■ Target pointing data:
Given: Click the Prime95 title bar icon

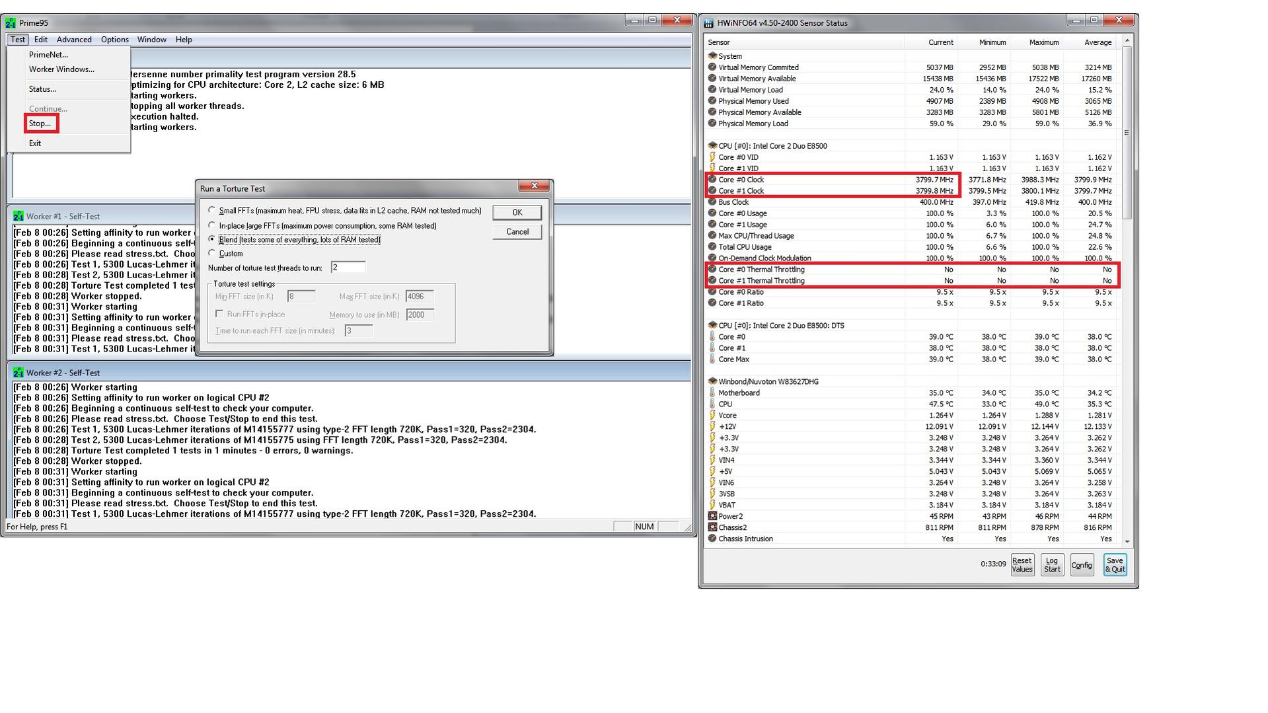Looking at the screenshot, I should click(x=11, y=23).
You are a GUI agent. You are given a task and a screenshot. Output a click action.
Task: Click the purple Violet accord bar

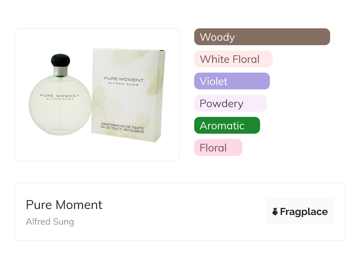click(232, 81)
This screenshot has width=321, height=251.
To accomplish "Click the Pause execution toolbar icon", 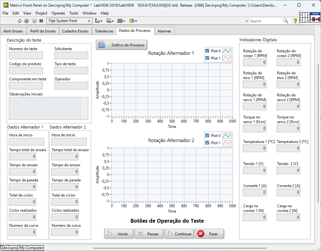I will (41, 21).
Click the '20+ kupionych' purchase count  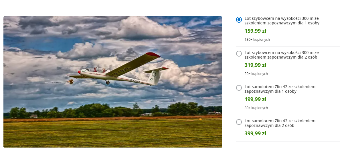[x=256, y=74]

■ TASK DETAILS:
Copy the entries from the beginning through the line that contains "click(232, 81)", with both ends included. Omit the pictures.

■ ANSWER TO THE EXERCISE:
Given: Click the Prime95 title bar icon

Looking at the screenshot, I should click(x=11, y=23).
You are a GUI agent. You are given a task and a screenshot. Output a click action.
Task: Click the purple Violet accord bar

click(232, 81)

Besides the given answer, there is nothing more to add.